Copy out each line of the material that contains the word "what". Case counts.

++++ SUPPLIED ENTRIES

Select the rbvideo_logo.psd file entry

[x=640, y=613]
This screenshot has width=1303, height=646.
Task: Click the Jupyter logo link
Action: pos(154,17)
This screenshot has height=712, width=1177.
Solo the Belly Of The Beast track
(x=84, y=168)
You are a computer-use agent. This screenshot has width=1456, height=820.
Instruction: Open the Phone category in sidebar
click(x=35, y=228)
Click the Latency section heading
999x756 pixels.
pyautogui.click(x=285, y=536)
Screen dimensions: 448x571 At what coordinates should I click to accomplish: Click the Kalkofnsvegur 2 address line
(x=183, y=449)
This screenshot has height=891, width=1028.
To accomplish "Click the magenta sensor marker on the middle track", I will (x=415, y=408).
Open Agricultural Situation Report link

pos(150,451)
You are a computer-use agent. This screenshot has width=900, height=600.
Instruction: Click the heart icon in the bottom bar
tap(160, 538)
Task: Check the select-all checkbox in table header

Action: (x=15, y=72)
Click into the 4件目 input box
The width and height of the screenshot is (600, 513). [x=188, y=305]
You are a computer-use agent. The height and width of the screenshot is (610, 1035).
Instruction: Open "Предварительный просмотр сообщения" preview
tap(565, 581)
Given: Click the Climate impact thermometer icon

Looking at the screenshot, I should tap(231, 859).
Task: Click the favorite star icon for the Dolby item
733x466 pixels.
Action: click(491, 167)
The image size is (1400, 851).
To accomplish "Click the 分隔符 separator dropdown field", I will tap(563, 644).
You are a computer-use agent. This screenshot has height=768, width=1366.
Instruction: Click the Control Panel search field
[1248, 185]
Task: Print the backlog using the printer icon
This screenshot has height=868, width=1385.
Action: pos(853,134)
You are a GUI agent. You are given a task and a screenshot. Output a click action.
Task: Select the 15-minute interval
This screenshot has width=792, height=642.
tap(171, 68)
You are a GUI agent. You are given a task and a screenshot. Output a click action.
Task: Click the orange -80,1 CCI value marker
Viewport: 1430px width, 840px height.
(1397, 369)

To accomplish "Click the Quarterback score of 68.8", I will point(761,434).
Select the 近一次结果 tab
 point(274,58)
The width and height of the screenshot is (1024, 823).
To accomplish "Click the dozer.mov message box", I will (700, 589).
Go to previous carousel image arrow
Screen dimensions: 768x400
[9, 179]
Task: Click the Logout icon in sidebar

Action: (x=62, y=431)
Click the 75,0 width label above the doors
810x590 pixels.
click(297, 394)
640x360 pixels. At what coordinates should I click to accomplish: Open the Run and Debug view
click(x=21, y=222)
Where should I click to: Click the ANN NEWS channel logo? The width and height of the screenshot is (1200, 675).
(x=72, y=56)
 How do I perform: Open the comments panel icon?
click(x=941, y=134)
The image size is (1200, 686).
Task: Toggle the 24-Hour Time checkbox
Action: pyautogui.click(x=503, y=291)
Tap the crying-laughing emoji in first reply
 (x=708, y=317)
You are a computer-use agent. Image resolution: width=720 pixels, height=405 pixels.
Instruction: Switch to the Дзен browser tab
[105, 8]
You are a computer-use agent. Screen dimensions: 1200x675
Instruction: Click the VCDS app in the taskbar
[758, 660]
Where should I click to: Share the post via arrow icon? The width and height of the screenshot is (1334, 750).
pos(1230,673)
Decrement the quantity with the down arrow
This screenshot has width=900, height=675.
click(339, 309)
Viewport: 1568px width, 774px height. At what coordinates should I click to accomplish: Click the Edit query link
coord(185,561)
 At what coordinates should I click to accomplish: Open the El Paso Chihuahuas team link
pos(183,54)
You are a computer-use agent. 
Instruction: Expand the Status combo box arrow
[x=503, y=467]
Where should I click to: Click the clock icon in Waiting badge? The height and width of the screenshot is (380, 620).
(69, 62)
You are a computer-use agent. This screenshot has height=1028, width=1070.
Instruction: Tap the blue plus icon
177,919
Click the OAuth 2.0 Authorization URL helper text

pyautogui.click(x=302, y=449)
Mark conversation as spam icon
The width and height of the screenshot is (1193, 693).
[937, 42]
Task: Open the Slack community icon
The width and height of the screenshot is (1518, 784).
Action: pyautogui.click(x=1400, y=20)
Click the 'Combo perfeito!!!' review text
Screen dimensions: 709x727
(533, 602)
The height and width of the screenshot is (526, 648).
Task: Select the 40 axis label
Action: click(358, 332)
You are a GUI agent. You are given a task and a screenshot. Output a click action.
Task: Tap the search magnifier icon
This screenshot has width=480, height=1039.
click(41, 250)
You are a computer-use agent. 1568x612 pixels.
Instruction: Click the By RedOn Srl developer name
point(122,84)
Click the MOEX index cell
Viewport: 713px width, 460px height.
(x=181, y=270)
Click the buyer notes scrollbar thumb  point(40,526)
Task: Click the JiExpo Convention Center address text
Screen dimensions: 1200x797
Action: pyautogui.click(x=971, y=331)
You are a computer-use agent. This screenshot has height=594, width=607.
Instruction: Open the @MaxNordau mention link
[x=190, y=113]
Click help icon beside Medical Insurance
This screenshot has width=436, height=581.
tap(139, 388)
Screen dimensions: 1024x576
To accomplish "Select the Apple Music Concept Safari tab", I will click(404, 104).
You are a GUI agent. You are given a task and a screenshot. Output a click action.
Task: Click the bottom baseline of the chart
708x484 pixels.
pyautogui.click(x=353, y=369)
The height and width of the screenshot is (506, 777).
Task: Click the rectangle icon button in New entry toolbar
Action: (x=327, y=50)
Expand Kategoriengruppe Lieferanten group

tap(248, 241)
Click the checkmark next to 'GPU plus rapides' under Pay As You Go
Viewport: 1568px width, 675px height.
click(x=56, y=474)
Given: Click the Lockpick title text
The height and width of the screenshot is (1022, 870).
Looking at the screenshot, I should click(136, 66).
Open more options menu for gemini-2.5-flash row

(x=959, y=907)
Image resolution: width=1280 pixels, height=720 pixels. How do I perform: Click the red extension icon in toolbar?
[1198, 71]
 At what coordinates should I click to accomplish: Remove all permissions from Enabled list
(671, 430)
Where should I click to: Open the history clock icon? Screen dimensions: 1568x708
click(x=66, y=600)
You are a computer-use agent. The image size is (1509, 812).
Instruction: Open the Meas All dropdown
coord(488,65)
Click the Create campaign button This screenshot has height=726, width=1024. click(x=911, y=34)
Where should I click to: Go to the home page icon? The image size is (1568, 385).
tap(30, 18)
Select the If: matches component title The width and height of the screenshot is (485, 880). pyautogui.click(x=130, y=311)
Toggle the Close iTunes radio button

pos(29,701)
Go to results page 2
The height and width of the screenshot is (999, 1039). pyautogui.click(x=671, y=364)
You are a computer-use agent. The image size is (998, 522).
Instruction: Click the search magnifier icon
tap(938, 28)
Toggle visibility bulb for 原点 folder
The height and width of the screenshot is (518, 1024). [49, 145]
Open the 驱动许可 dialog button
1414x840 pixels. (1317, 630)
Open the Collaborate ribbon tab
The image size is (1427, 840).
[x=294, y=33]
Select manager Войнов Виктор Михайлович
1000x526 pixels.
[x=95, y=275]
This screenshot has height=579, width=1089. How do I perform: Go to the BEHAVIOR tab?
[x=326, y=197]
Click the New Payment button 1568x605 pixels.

++++++++

### SOLUTION FOR THIS EXERCISE
Screen dimensions: 448x571 At what coordinates should I click to accomplish: Click the Kalkofnsvegur 2 address line
640x360 pixels. At what coordinates should I click to accomplish: Open the Run and Debug view
Viewport: 1568px width, 774px height. At what coordinates should I click to accomplish: Click the Edit query link
 At what coordinates should I click to accomplish: Open the El Paso Chihuahuas team link
 At what coordinates should I click to accomplish: Remove all permissions from Enabled list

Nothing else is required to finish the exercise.